Thermal noise-driven resonant sensors.

Abstract

MEMS/NEMS resonant sensors hold promise for minute mass and force sensing. However, one major challenge is that conventional externally driven sensors inevitably encounter undesired intrinsic noise, which imposes a fundamental limitation upon their signal-to-noise ratio (SNR) and, consequently, the resolution. Particularly, this restriction becomes increasingly pronounced as sensors shrink to the nanoscale. In this work, we propose a counterintuitive paradigm shift that turns intrinsic thermal noise from an impediment to a constituent of the sensor by harvesting it as the driving force, obviating the need for external actuation and realizing 'noise-driven' sensors. Those sensors employ the dynamically amplified response to thermal noise at resonances for stimulus detection. We demonstrate that lightly damped and highly compliant nano-structures with high aspect ratios are promising candidates for this class of sensors.
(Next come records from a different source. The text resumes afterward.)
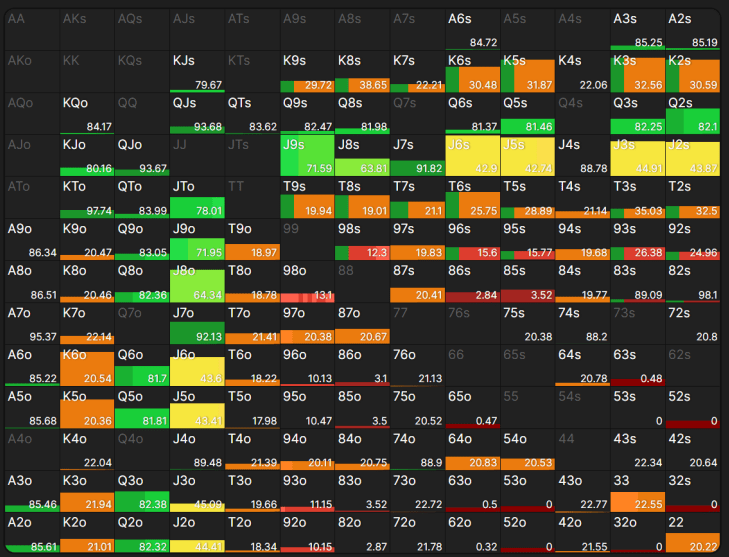The width and height of the screenshot is (729, 557).
Task: Click the 87s cell showing 20.41
Action: click(417, 281)
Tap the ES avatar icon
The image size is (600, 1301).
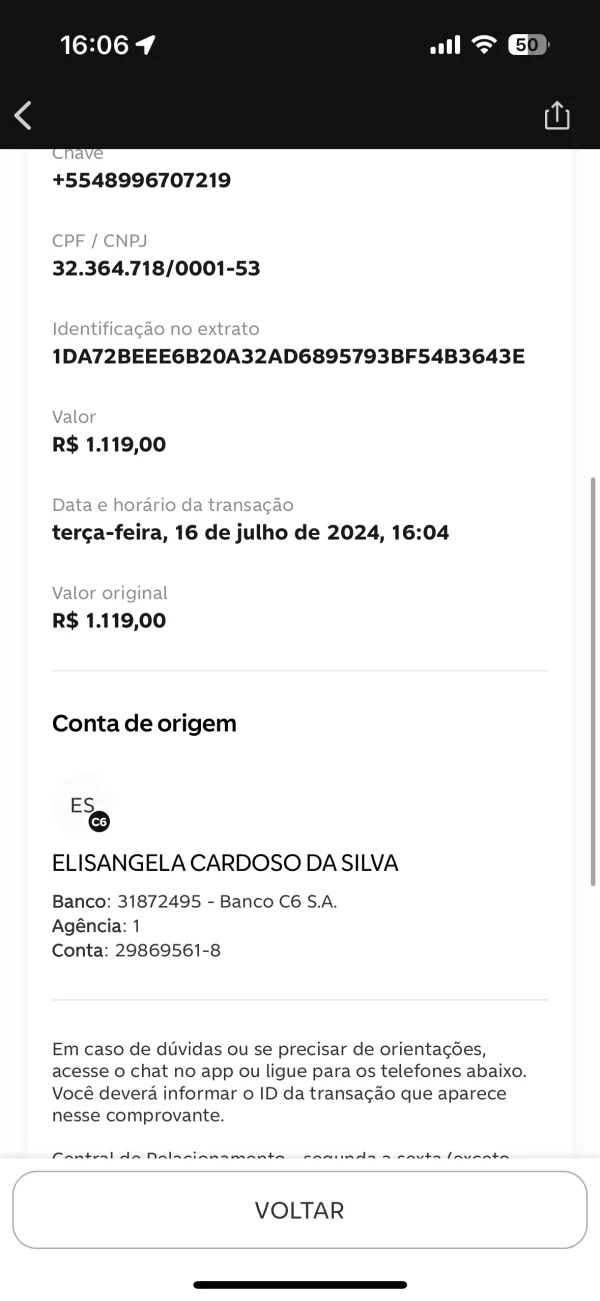(x=82, y=804)
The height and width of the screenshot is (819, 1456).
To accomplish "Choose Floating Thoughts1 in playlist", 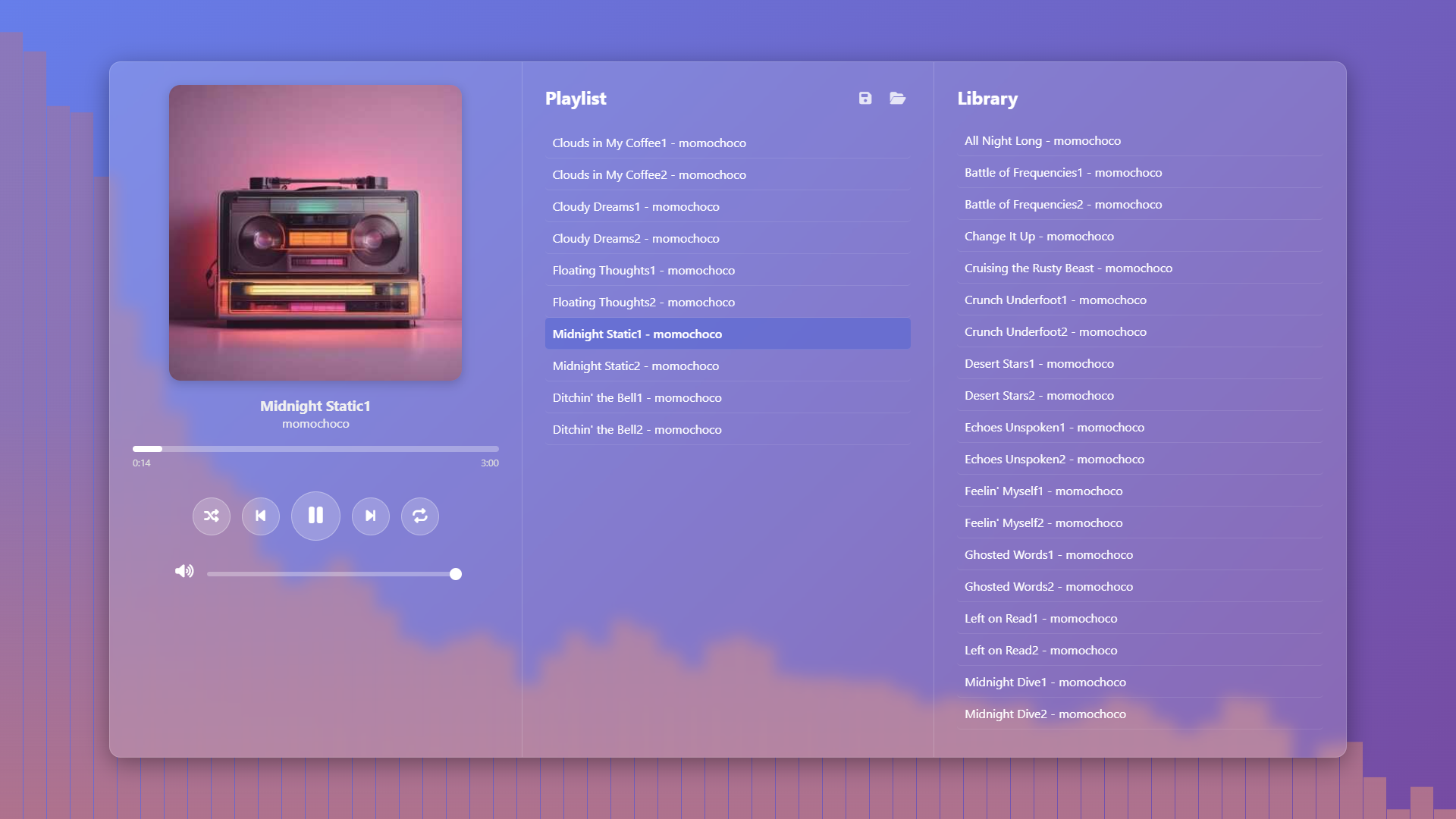I will [x=643, y=271].
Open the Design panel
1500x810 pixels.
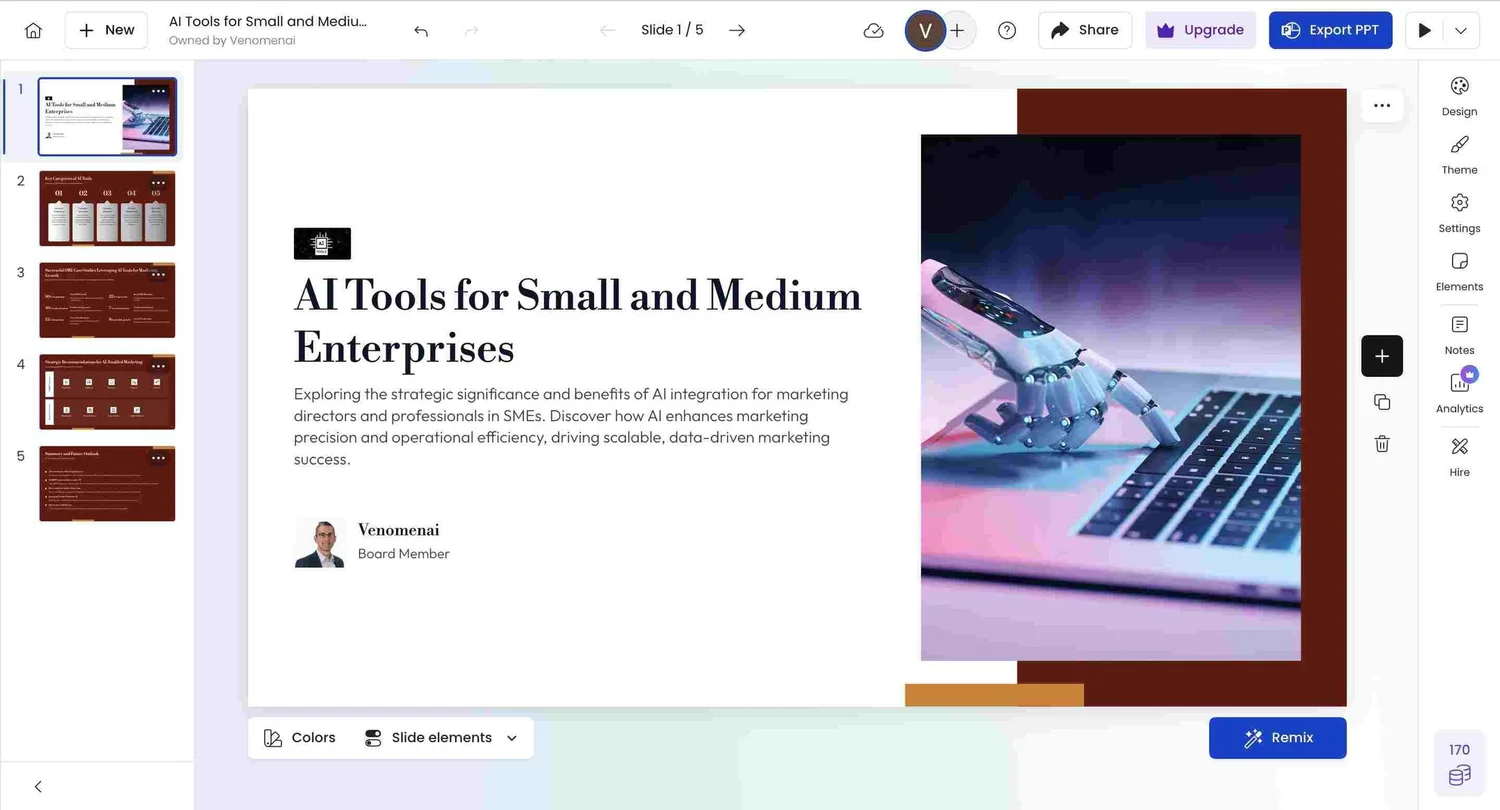click(x=1459, y=96)
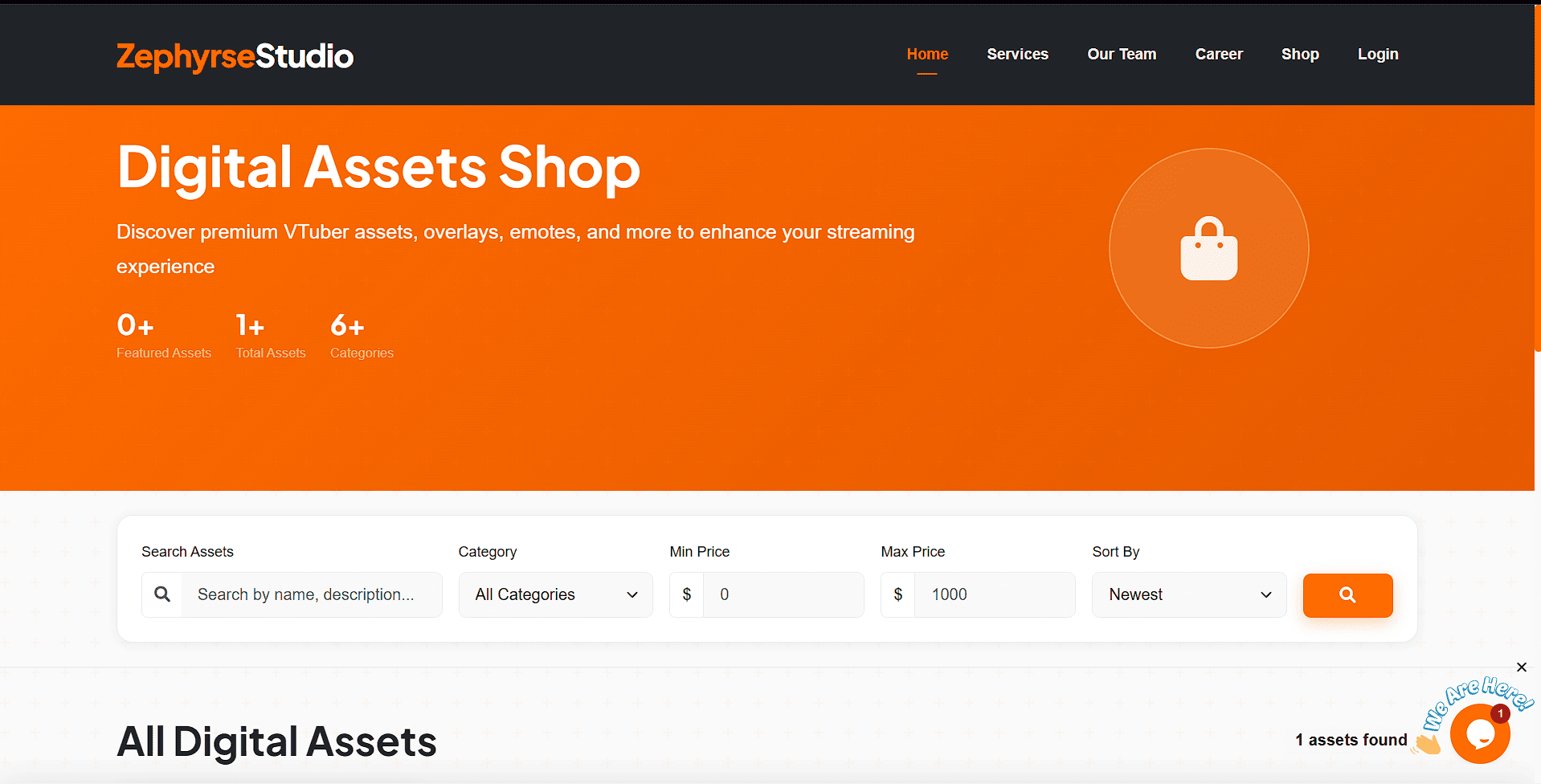Expand the Category filter chevron

pos(631,595)
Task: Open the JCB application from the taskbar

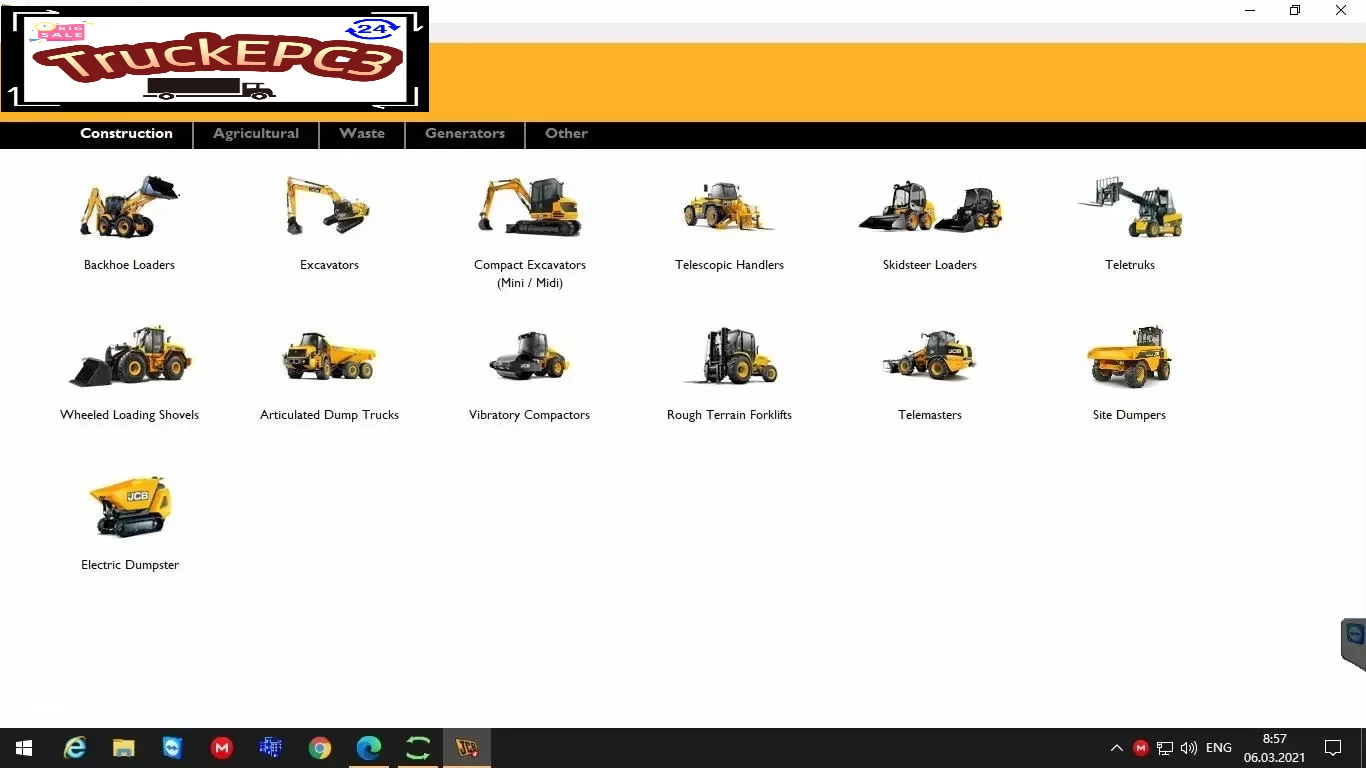Action: pos(467,747)
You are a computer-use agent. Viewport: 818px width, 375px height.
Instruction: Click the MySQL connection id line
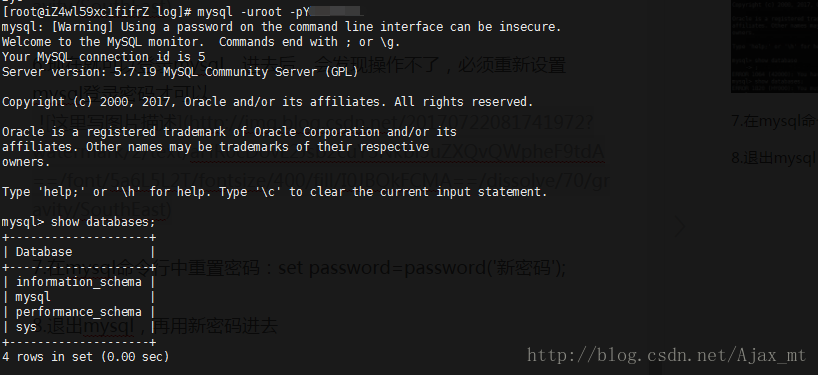tap(104, 57)
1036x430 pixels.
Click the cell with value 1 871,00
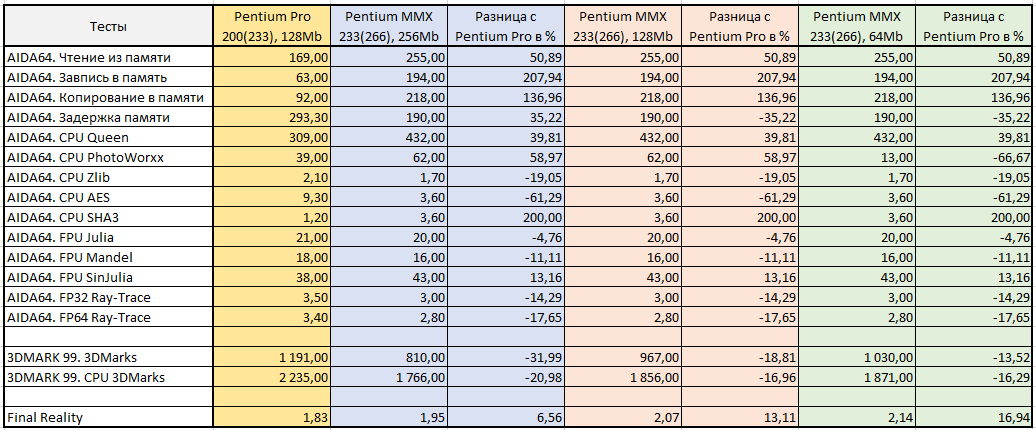(x=856, y=378)
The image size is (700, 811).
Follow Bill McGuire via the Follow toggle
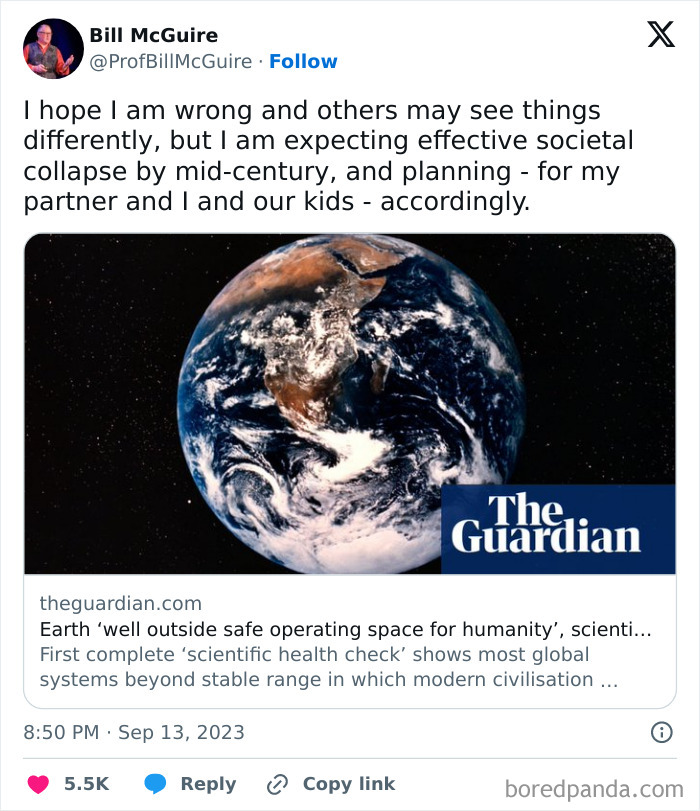303,61
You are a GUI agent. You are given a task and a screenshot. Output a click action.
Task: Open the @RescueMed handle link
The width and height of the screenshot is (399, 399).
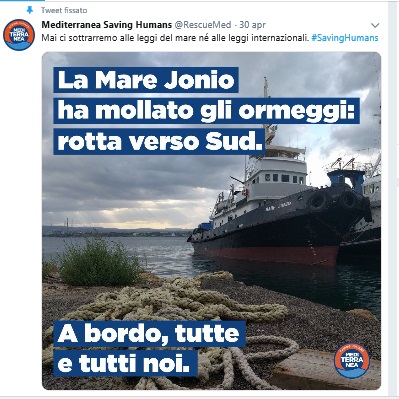point(203,25)
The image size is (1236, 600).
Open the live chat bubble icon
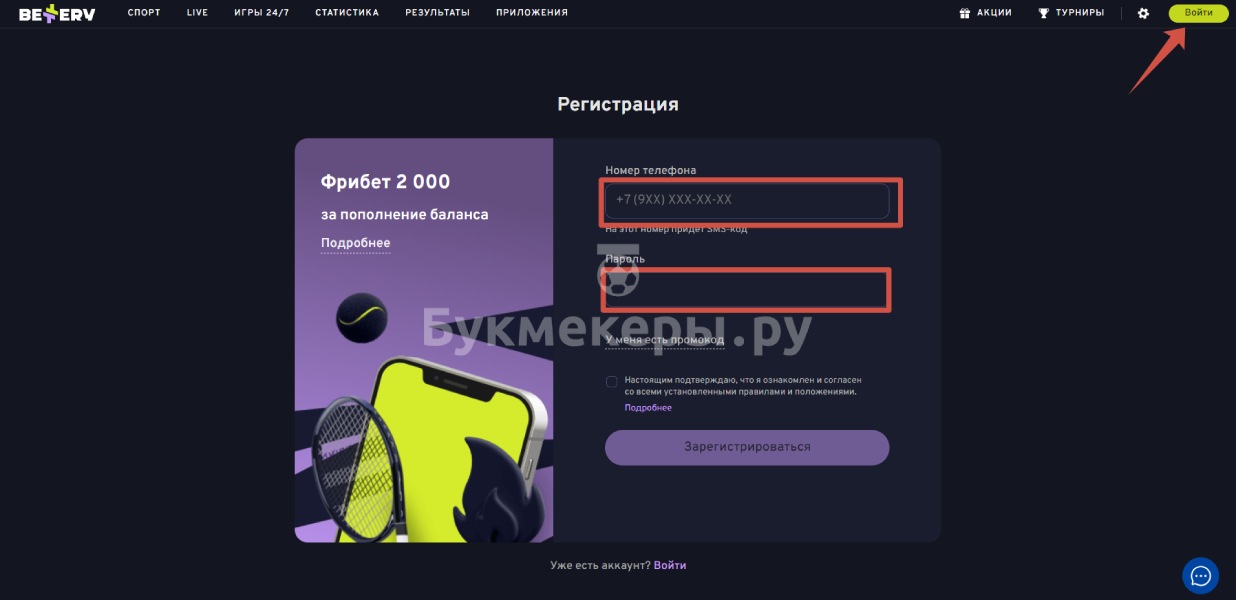point(1200,576)
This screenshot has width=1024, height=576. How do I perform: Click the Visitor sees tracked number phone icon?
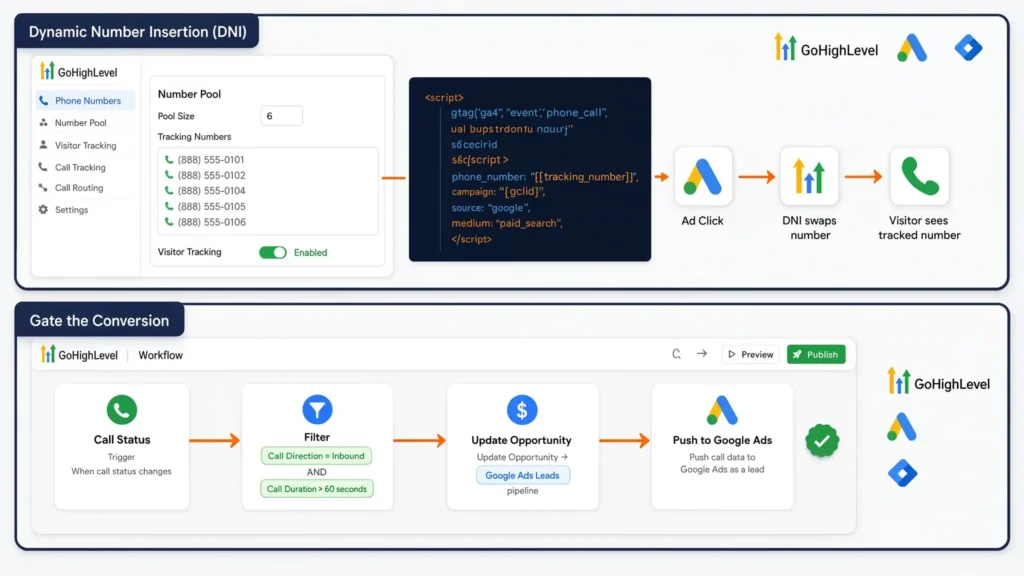[x=919, y=177]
To overcome the phase incoherence of the drive force, three noise-enabled quantitative sensing mechanisms are developed. We validated our sensor paradigm by experimental demonstrating noise-driven pressure and temperature sensors. Noise-driven sensors offer a new opportunity for delivering practical NEMS sensors that can function at room temperature and under ambient pressure, and a development that suggests a path to cheaper, simpler, and low-power-consumption sensors.